COLORBEARER OF ATHENS, GEORGIA LOCALLY OWNED SINCE 1987
August 21, 2019

CCSD Continues HQ Search, Postpones Clarke Middle Renovations

City Dope

School Superintendent Demond Means.

Facilities employees with the Clarke County School District are evaluating a building for possible purchase as a new administrative headquarters, an oversight committee learned last week. The administration needs to be housed in a building with 60,000–70,000 square feet, big enough for 93 offices, Superintendent Demond Means said. 

Administrative offices are currently in the H.T. Edwards Building, the annex at Whitehead Elementary and on Paradise Boulevard. Means said the Athens Community Career Academy needs the space in H.T. Edwards—this year, it has 320 students enrolled, compared to 170 last year.

Means wouldn’t say which building is under consideration as a headquarters, but 1001 Prince Ave., known as the Georgia Power building, is out. Georgia Power owns the parking lot, and multiple members of a family own the building, Means said, making for too many “complications.” The district also looked at vacant space in Georgia Square Mall but decided no, he said.

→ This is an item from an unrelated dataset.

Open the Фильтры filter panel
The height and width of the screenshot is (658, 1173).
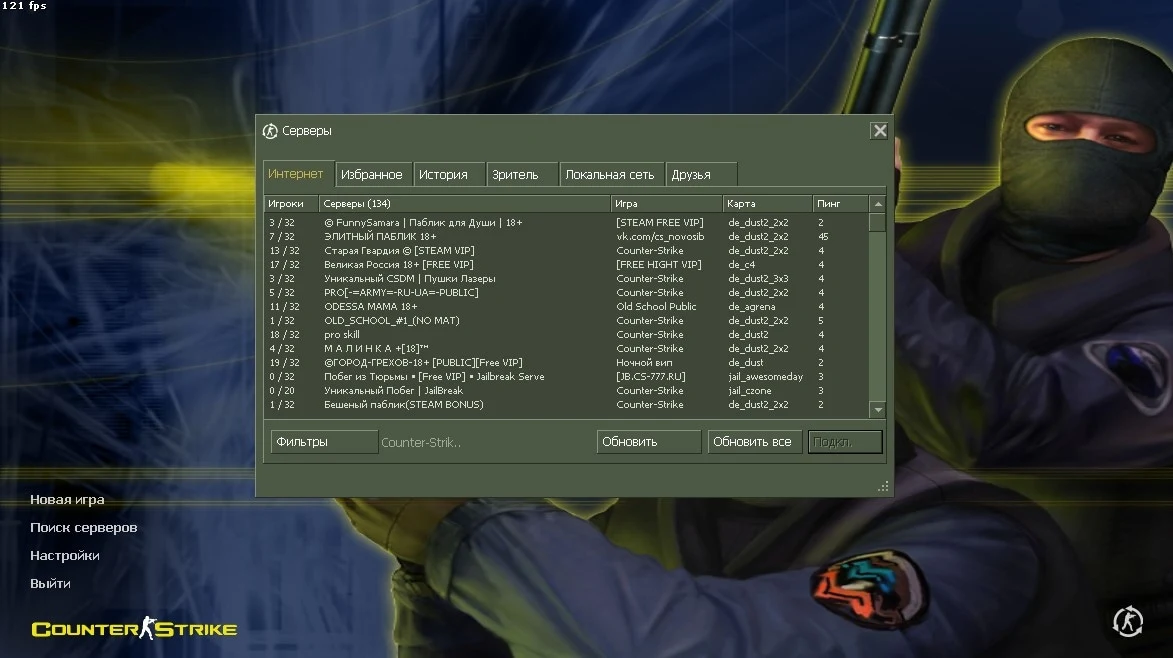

The school district will pay for the new central office—as well as additions at Chase Street and Gaines elementary schools, athletic upgrades at Clarke Central and Cedar Shoals high schools and an early learning center at the West Broad School—using $35 million “left over” from ESPLOST V.  Passed in 2016, that tax was estimated to generate about $111 million over five years, but higher revenues now put that projection at $115 million.

In promoting ESPLOST in 2016, district officials and supporters said the collected taxes would be used to fund, among other projects, major renovations and/or new additions at all four middle schools—Hilsman, Clarke, Coile and Burney-Harris-Lyons. The language of the referendum itself doesn’t specific what, exactly, the money will be used for, as it does for the county’s SPLOST referendum.

In November 2018, Means said that instead of spending money on Clarke Middle, funds would be spent on building a new elementary school on Vincent Drive that would draw students from Chase, Whitehead and Timothy. That school is now off the table, but a new Clarke Middle School isn’t on the horizon until monies start to roll in with the next ESPLOST. 

In 2023, Clarke Middle School will likely receive a complete rebuild, as did Hilsman, according to John Gilbraith, director of facility planning and construction for the district. He said the school needs more than just paint and an upgraded HVAC system, and he wanted to avoid tackling problems in phases, as at Clarke Central.

When Hilsman opens its doors later this month—possibly Aug. 26—students will walk into a brand new, state-of-the-art facility, Gilbraith said. The photos he showed of Hilsman, still under construction, reveal a beautiful and well-designed building. It cost $26.5 million, he said.

A school-based health clinic is being installed in what was the Hilsman girls’ locker room, which will serve students from Gaines, Hilsman and, eventually, Cedar Shoals. It will have four examination rooms, a lab and a reception area, Gilbraith said, and will be staffed by the Athens Neighborhood Health Clinic. The Piedmont Foundation donated $300,000 to the clinic, about half of which is being used for the construction. The remaining grant money will cover the cost of medical and dental equipment, travel to conferences and care for uninsured children. Advantage Behavioral Health System is providing mental health services.

Means told the oversight committee there will also be a health clinic in the old West Broad School, with the Athens Neighborhood Health Clinic providing medical services there as well. Mae Walter, president of the clinic’s board of directors, said Means is mistaken.

“That possibility hasn’t come before the board and isn’t on our agenda,” Walter said. “We haven’t discussed that idea. We want to first get the clinic at Hilsman up and running and see how that works out.”